TEXT BLOCK:
You must overcome the money illusion to see the real factors that you are actually discussing. Money is the measuring stick only, not the things themselves. With this in mind, what is dead, unproductive money, exactly?

A wheelbarrow is simpler than a car. It is less likely to break, and less expensive to fix when it does break. But I would still rather have a car to do my shopping. - MM

Hard to maneuver them through the aisles, though.

Megan, just how far-out and cranky a view is this maturity-matching idea, when we're talking about commercial banking? My sense is this is about an 8 on a 10-point crank scale. It's one thing to talk about maturity matching for countries, but for commercial banks it seems like it would be incredibly onerous and might actually make it occasionally difficult to take your money out of the bank.

Megan-

If there was no FDIC, what reserve ratio would you require of a bank, for you to put your money in it? Let's assume the bank paid .3% interest a year. 0%? 10%? 40%? 100%? Assuming no FDIC, would you rather pay $30 a year for a 100% reserve account, or earn .3% in a 10% reserve account?

RAW DATA:
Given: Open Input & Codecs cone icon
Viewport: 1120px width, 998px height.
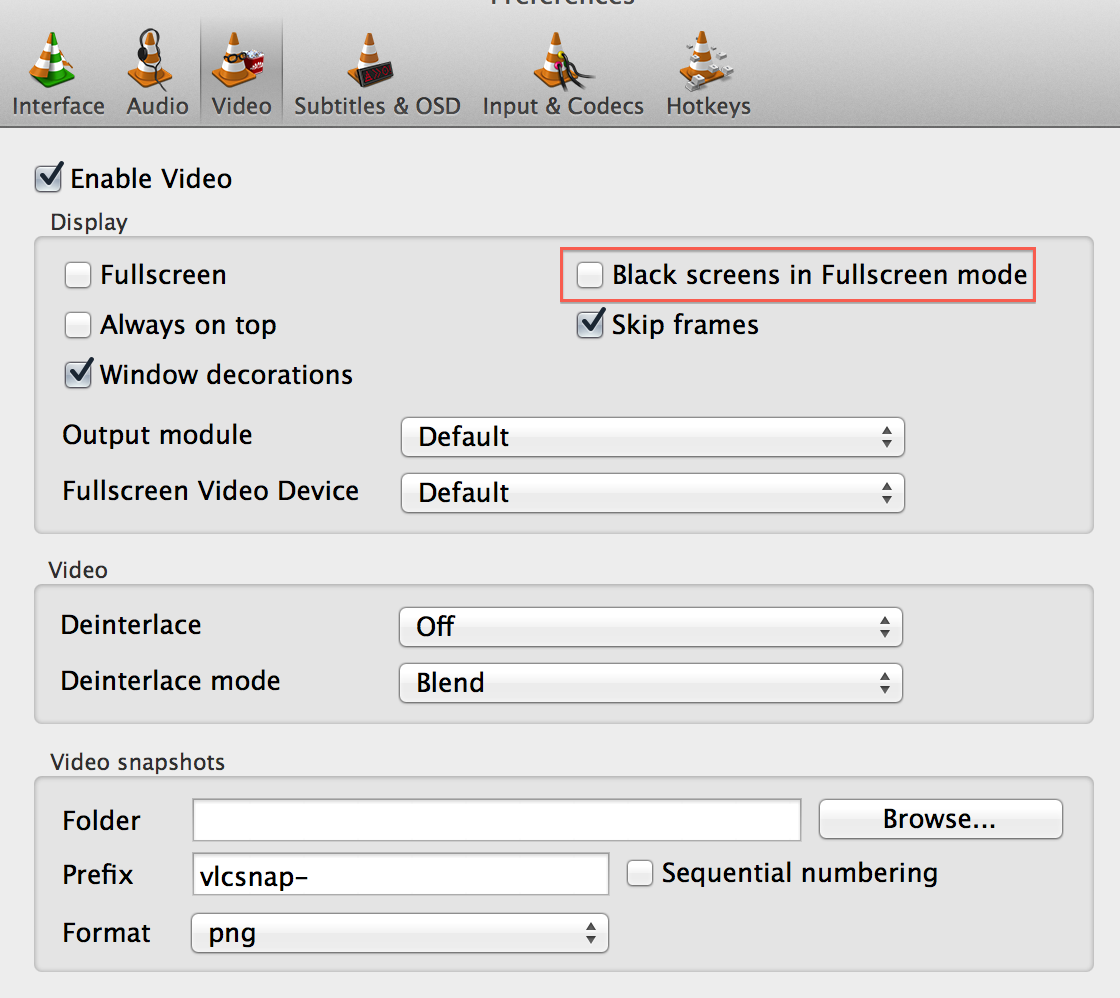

WHAT IS EXPECTED: Print the part of the comment thread on banking starting with "Megan, just how" and going on through "of the bank.". The data plays no part in this work.

PROBLEM SOLUTION:
Megan, just how far-out and cranky a view is this maturity-matching idea, when we're talking about commercial banking? My sense is this is about an 8 on a 10-point crank scale. It's one thing to talk about maturity matching for countries, but for commercial banks it seems like it would be incredibly onerous and might actually make it occasionally difficult to take your money out of the bank.